When first introduced, food sovereignty was understood as the “rights of nations” to self-determine their own food systems and for the nation’s peasant class to control food production. Over a decade later, the Nyéléni Declaration shifted the meaning to instead focus on the “right of peoples to healthy and culturally appropriate food produced through ecologically sound and sustainable methods, and their right to define their own agricultural systems” (Nyéléni 2007). Even as the Nyéléni Declaration alters the notion of sovereignty to apply to the people themselves rather than the nations they reside in, both of these definitions argue for the means of food production to be taken back from corporations and returned to agrarian working-class people.

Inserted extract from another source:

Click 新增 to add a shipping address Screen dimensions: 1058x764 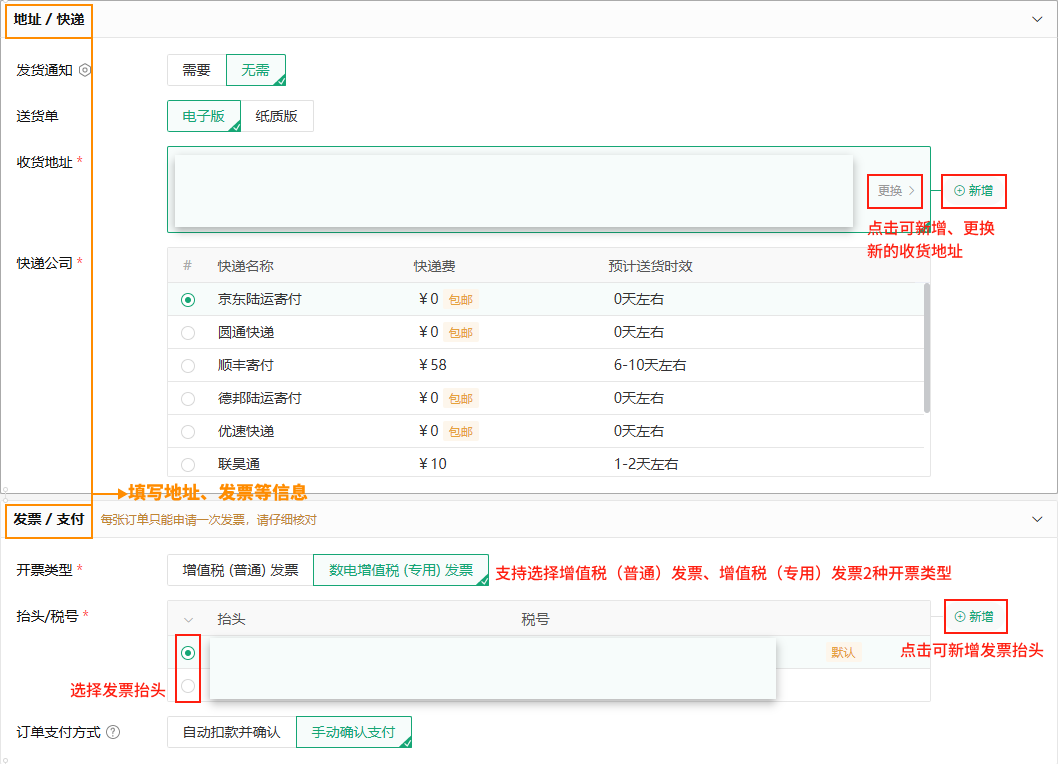click(x=973, y=190)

But what the Nyéléni Declaration’s shift in language allows for is the representation of people who aren’t represented by their governing nation, as well as nations that aren’t viewed as sovereign by occupying colonial forces. This second definition of food sovereignty is critical to understandings of Black and Indigenous food sovereignty as it takes shape in the US.

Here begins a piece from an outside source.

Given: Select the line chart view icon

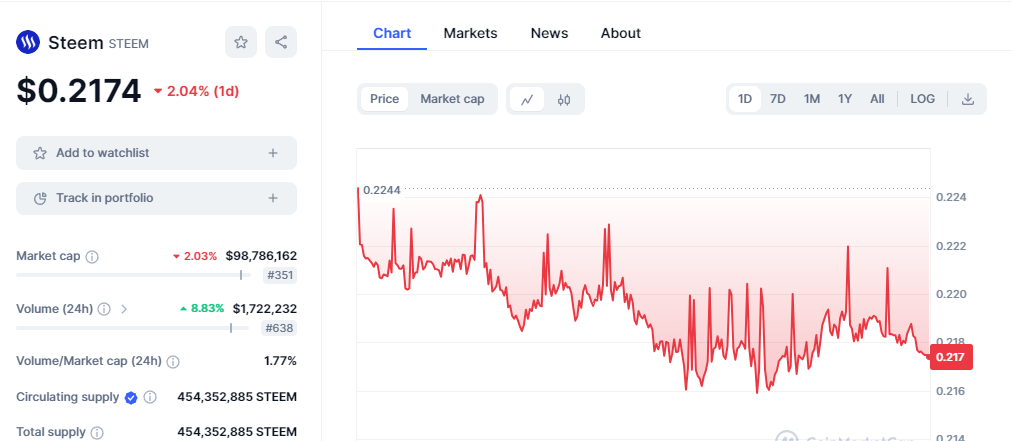Looking at the screenshot, I should coord(527,99).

Food sovereignty is often understood as counter to food security, and is frequently seen as an emergent strategy among peoples, communities, and nations experiencing food crisis. The current global “‘food crisis’ is a culmination of a deeper agrarian crisis associated with the longtwentieth-century food regime, and its reproduction of capital’s labor force via cheap food provisioning,” and takes form in sites of food apartheid, mass-production of cheap, unnourishing and overly packaged foods, monoculturization, and the forced dependency on large-scale agricultural products ridden with GMOs, antibiotics, and pesticides (McMichael 935). Food security, as defined by the United Nations Food and Agriculture Organization, is “a situation that exists when all people, at all times, have physical, social and economic access to sufficient, safe, and nutritious food that meets their dietary needs and food preferences for an active and healthy life” (United Nations Food and Agricultural Organization 2001). While it seeks to provide people with access to food in the present, food security relies heavily on charity and, crucially, does not provide agency for people living in environments of food injustice, only working to change the present material reality rather than allowing the people to control the future of their food access. Food sovereignty, on the other hand, is focused returning agency and self-governance to the people by invoking a“radical change in the food system through alternative ways of knowing and doing” (Trauger 31).
For Indigenous food sovereigntists, food sovereignty is inherently tied to tribal autonomy, self-governance, and political sovereignty. There is widespread debate over the term sovereignty in reference to Native self-governance, as some Natives, like Mohawk scholar Taiaiake Alfred argue that because “sovereignty is a definition that comes from a European governance system based on monarchy and empire,” it has no place in the conversation surrounding Native self-governance and autonomy. Still others, like Joanne Barker, argue that sovereignty, like any other word, has no fixed meaning and can therefore be understood as “the recognition of rights to political institutions that are historically and culturally located,” which is crucial in the fight for autonomy that exists outside the settler-colonial state (Hoover and Mihesuah 10). For many Native food sovereigntists, tribal sovereignty cannot be achieved without the autonomy and agency to restore and evolve traditional and culturally important foodways that food sovereignty requires.
Above all, food sovereignty proposes “a broader vision of how to rethink the ecological conditions and scale at which human communities can live, and survive” (McMichael 936-7). It asks us to reconsider what life and death look like within the food system, and affirms the need and right for people to create food systems that construct self-reliant sustainable communities that can exist into futurity.